Questo giorno, pur se nulla di eccezionale, al confronto è stato comunque un compleanno lieto, pur senza picchi né abbondanza di festa.

Tralascio la contabilità minuta dei regali e messaggi, passo lesto a ciò che più mi sta a cuore, oltre al ribadirti la felicità che porti ogni giorno nella nostra vita.

Il messaggio che ho per te, oggi, è in un'immagine.

Una montagna. Una vetta all'orizzonte, non importa quale, se spoglia, aguzza, brulla, irta, bianca di neve o avvolta nella nebbia.

Una montagna a cui tendere lo sguardo, che sia per te chiarezza di visione, aspirazione, desiderio di approdo, pur lontano che appaia o che sia.

Nessuno può esserti accanto sempre o caricarsi sulle spalle i tuoi fardelli e farti sorridere, darti fiato e gioia di vita, ma potrai farlo tu, se saprai individuare un obiettivo, una "montagna" appunto, compiendo ogni giorno un passo, piccolo o grande, purché orientandolo a una direzione, a una meta.
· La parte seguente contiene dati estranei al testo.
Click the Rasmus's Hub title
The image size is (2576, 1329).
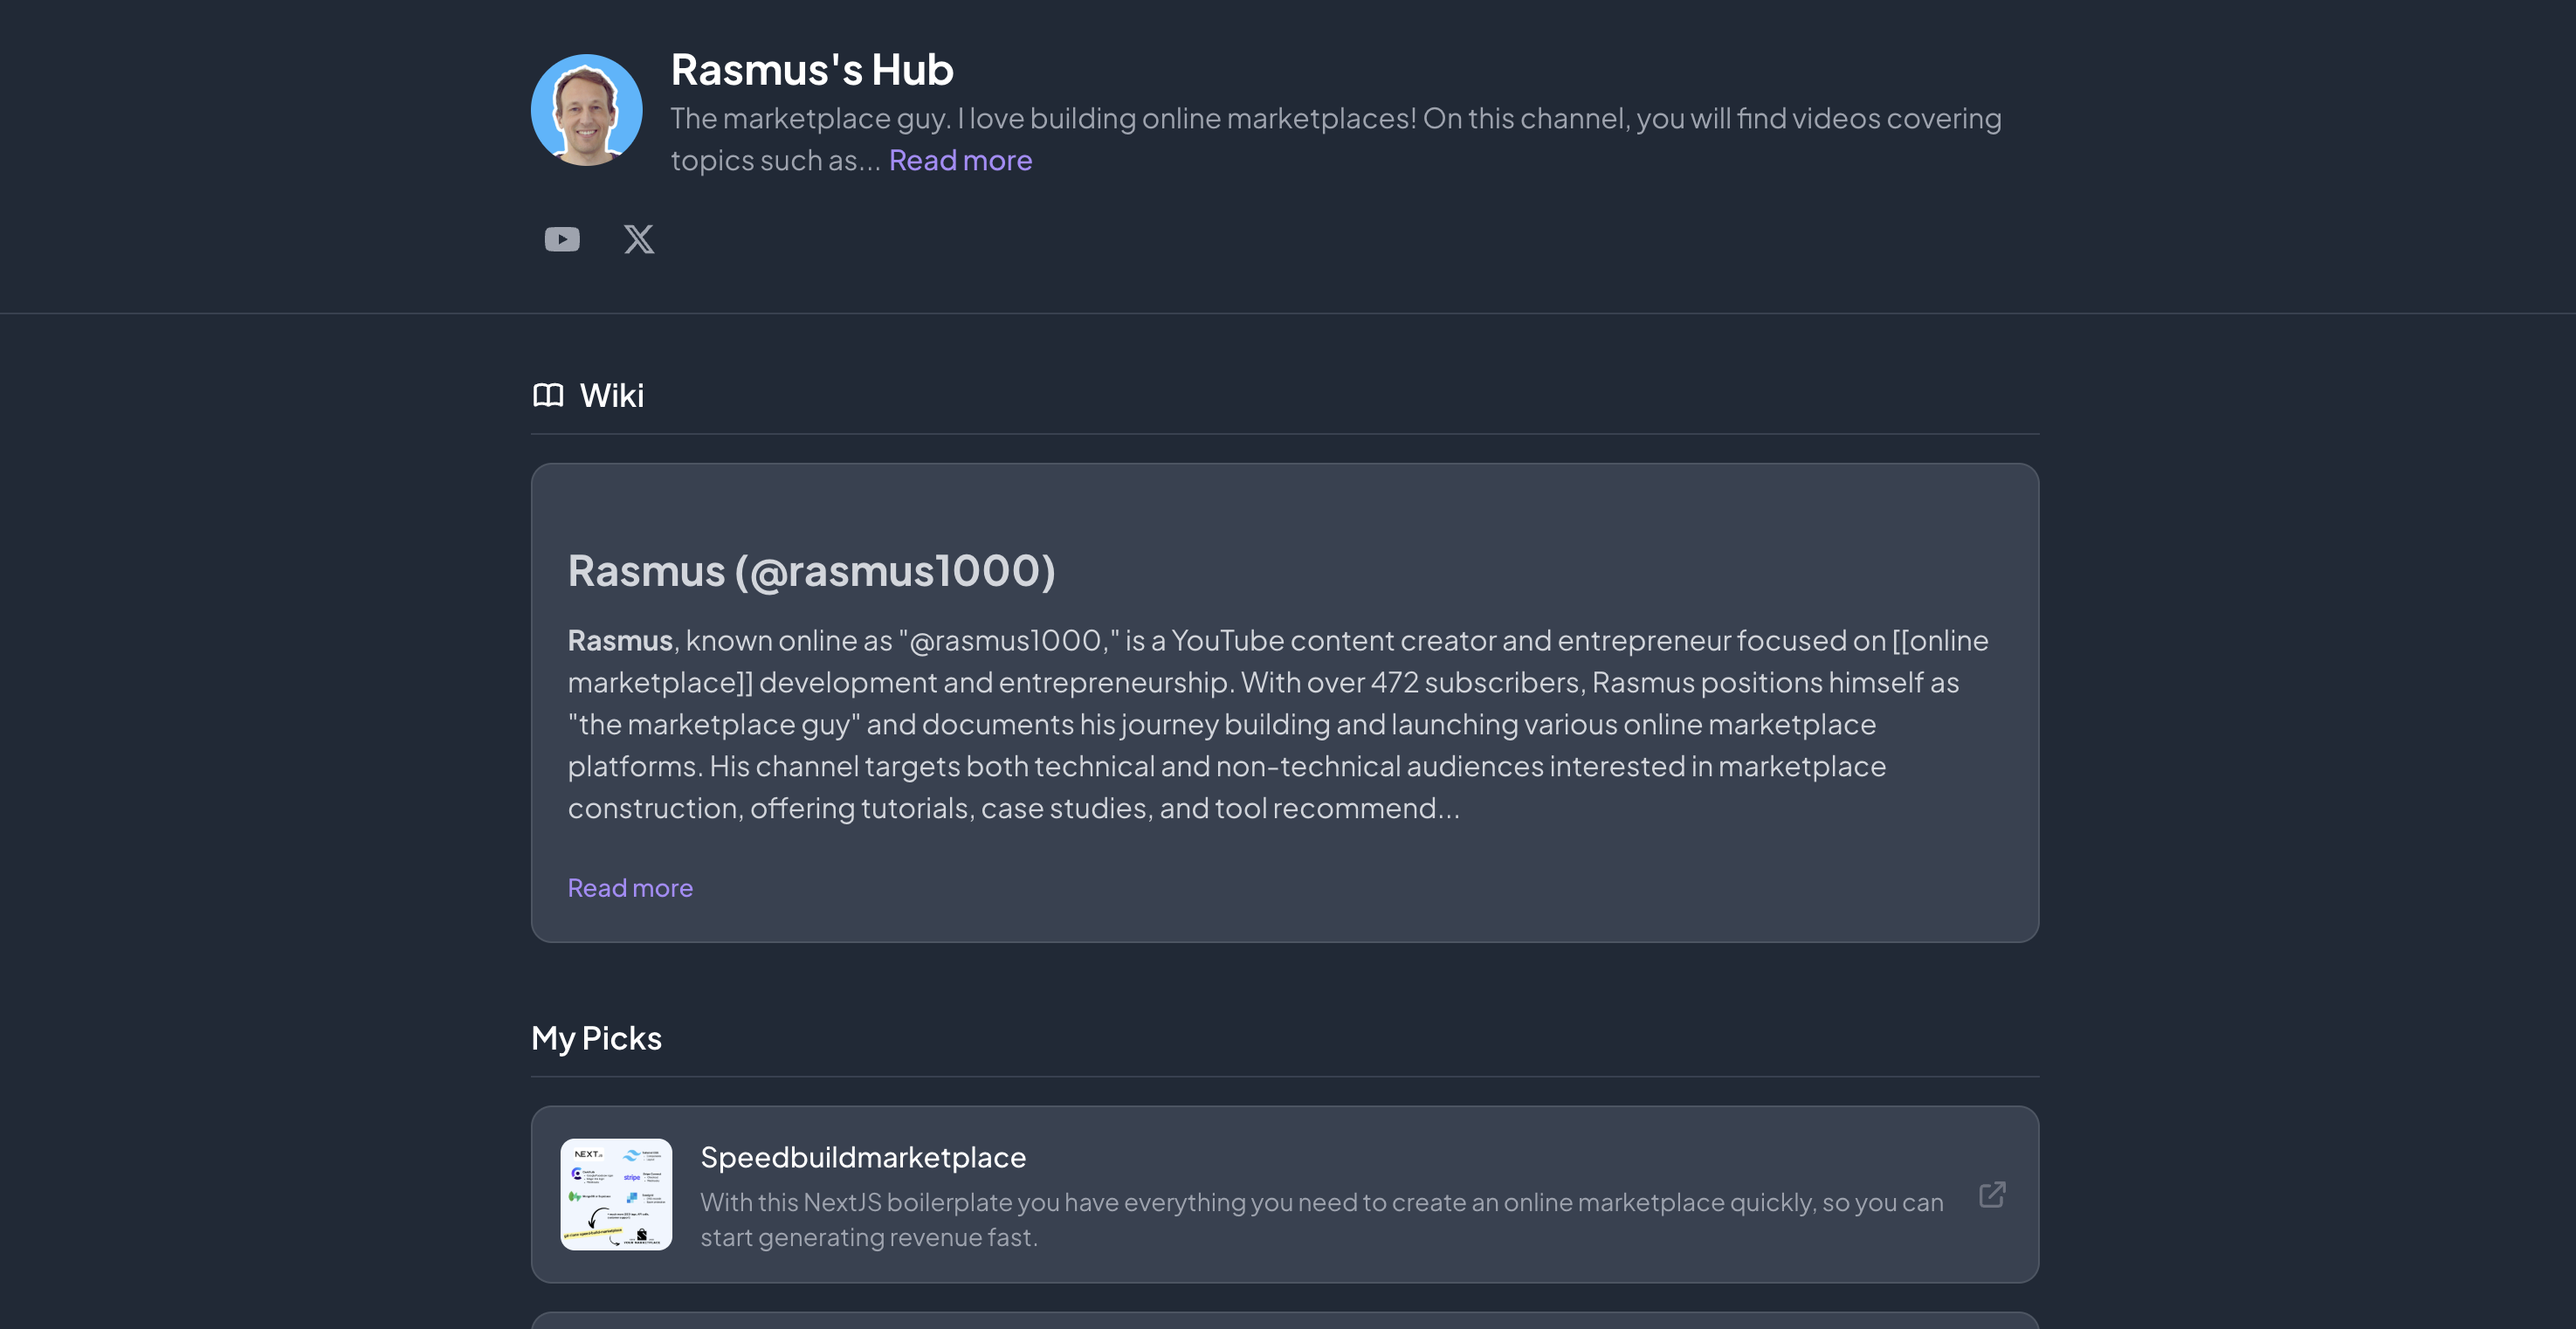coord(812,70)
Il desiderio e l’ambizione buona non mettono infatti al riparo dalle delusioni occasionali, dalle paludi momentanee, dal buio che cala la sera, ma sono antidoti naturali alla frustrazione continua, alle amarezze profonde, al senso di vuoto o stagnazione opprimente che a volte punteggia l'esistenza.
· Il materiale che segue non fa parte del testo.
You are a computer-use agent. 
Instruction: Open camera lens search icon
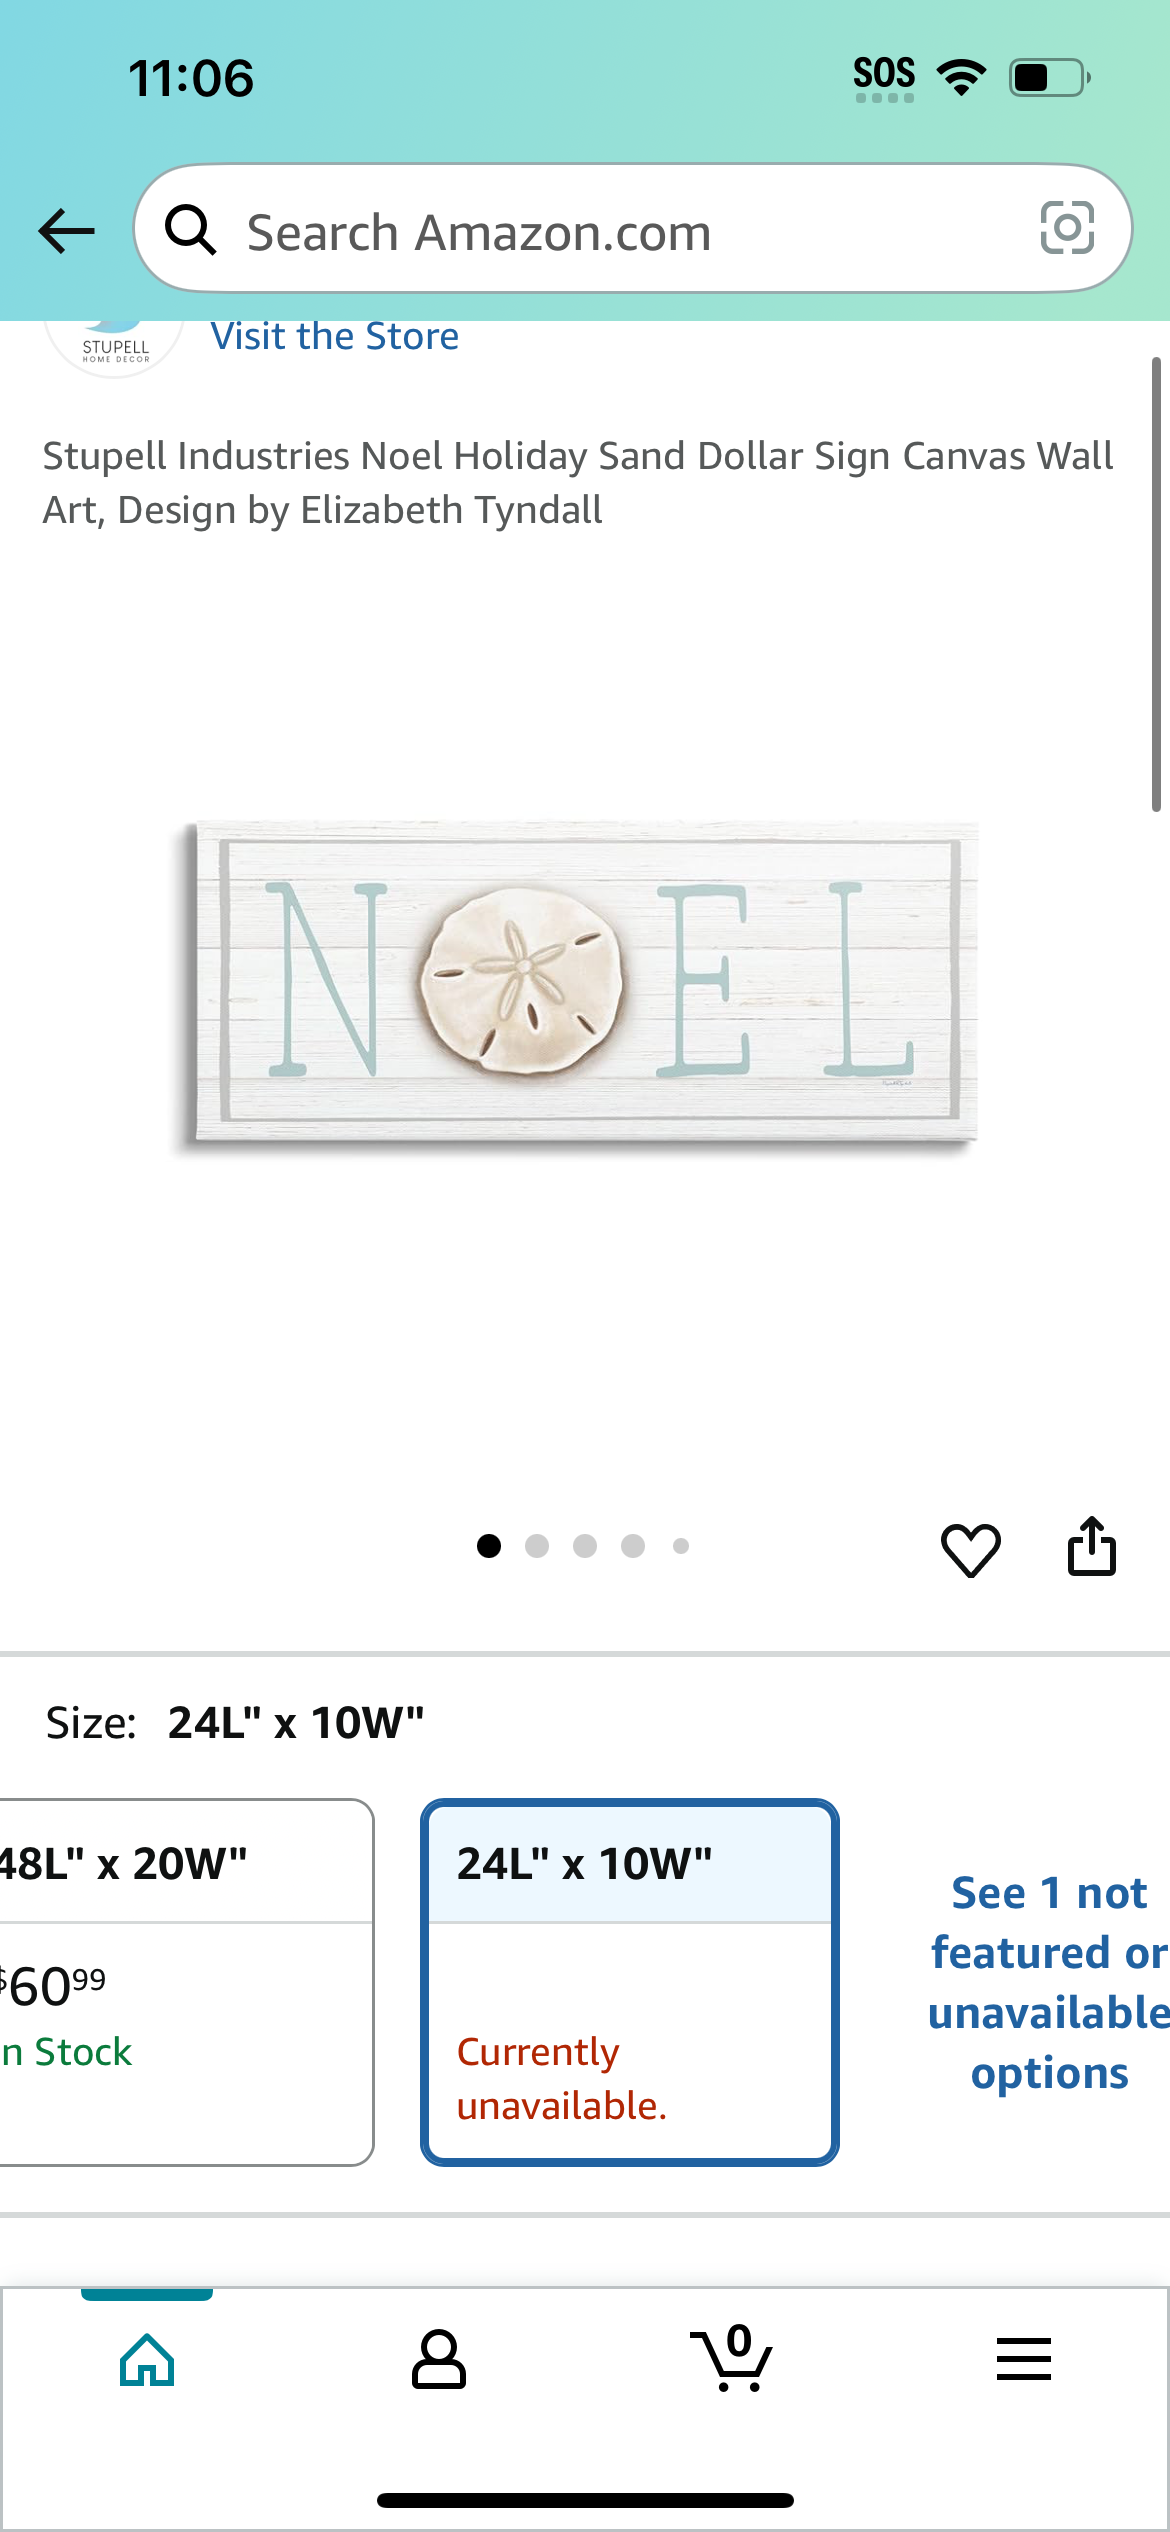(1067, 228)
Intendiamoci. La vita non è la montagna, né tanto meno la vetta. La vita è tutto ciò che sta sotto, attorno, lungo il cammino anche, spesso a distanze siderali dalla cima.

Proprio per questo - se posso darti un consiglio - scegline una alta, elevata.
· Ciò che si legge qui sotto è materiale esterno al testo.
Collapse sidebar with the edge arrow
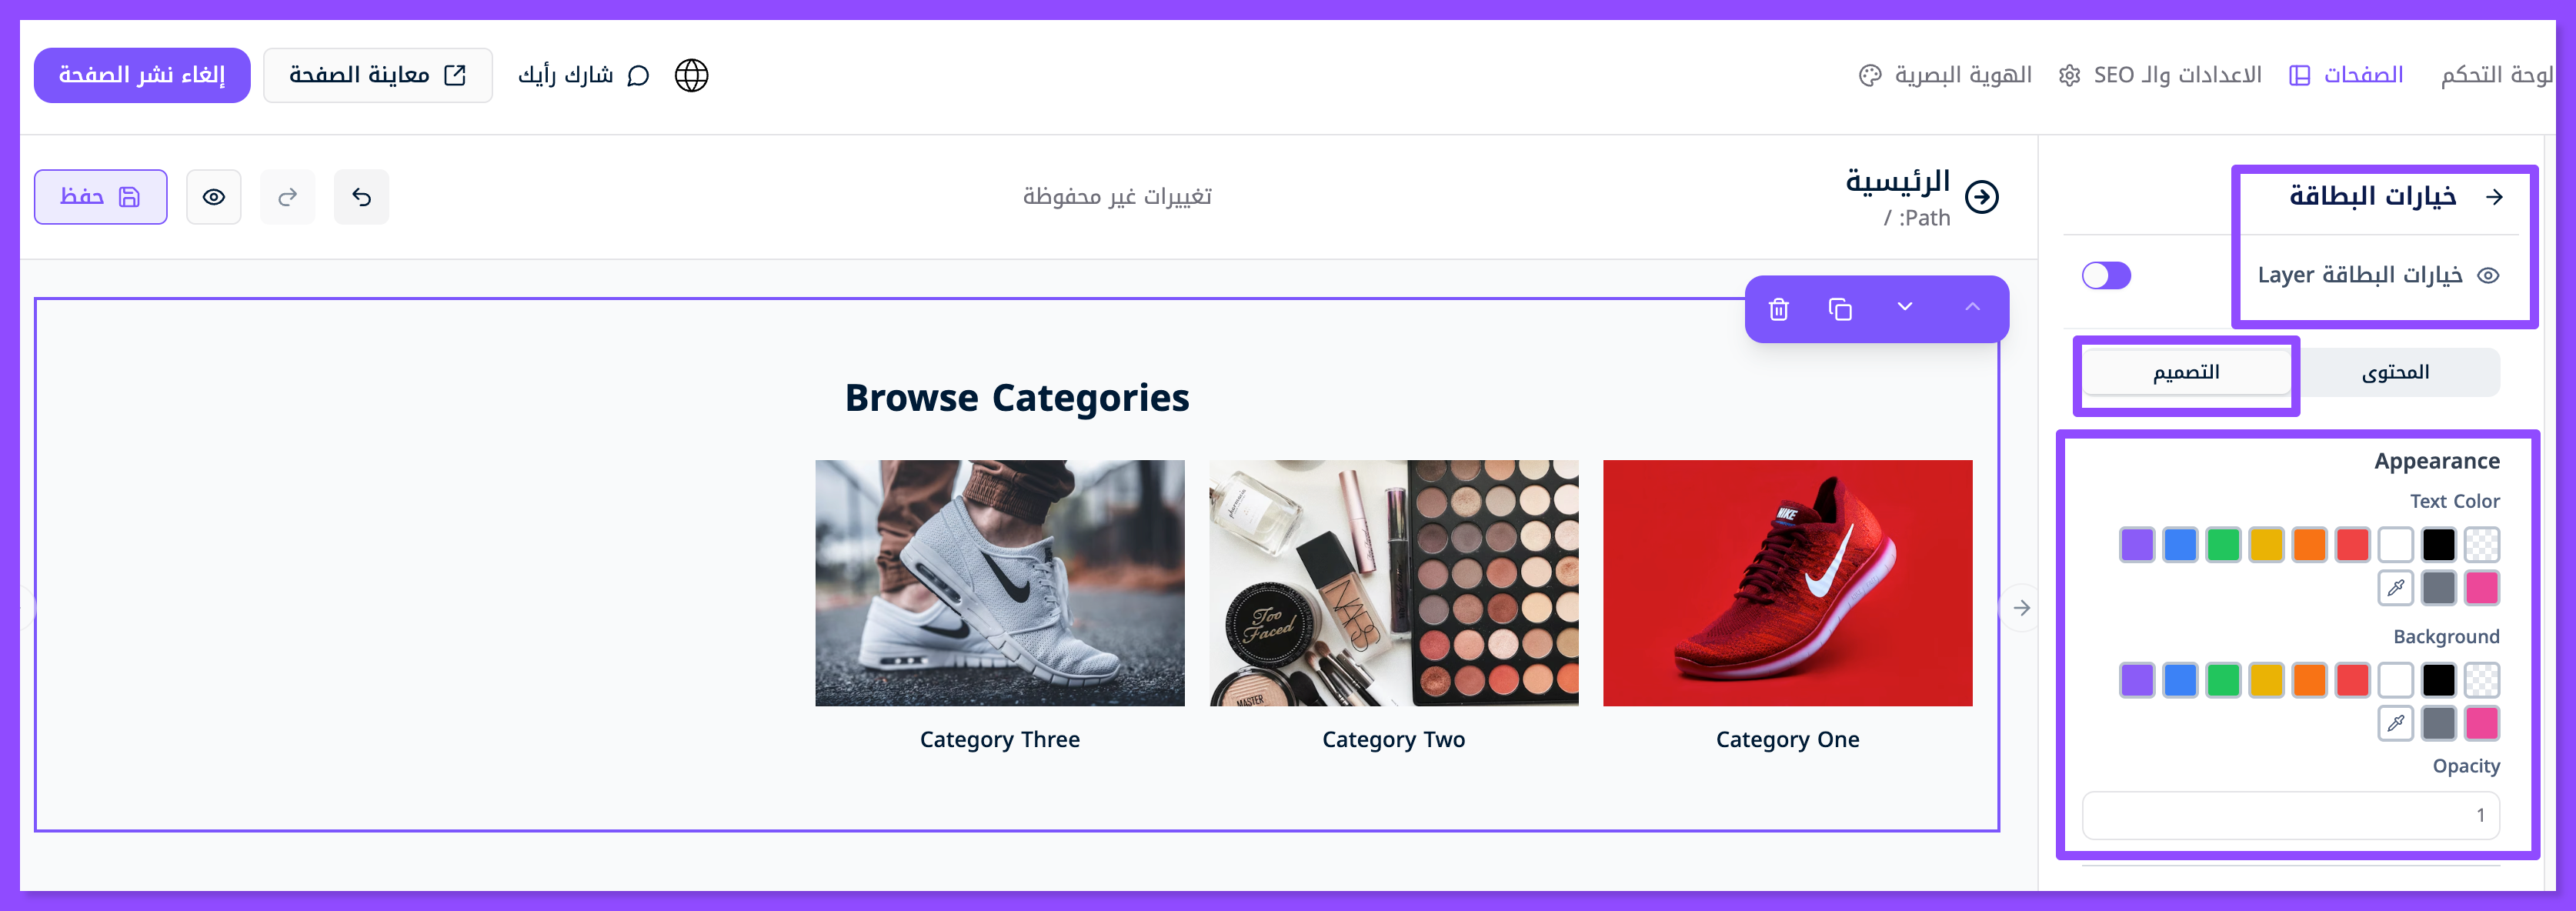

Perché più sarà alta, più a lungo ti terrà impegnato il cammino, più ti si gonfierà il cuore, più ampio sarà il paesaggio, più varrà la pena ogni sacrificio, fatica, rinuncia.


P.S. Di montagna può essercene più d'una e non è mai troppo tardi per scegliersela, scoprirla, adottarla. Vale per te e i tuoi diciannove anni, come per chi di primavere ne ha sulle spalle una carriola.

A cominciare da me, che di montagne ne ho sempre avute, spesso inconsapevolmente, talvolta dimenticandole, altre ignorandole di proposito o rifiutando l'ipotesi di avvicinarmi, per timore, miseria, vigliaccheria. Anche quest'ultime, tuttavia, non le ho cancellate del tutto, restano lontane all'orizzonte, ma presenti, pronte ad accogliere il mio primo passo, quando che sia.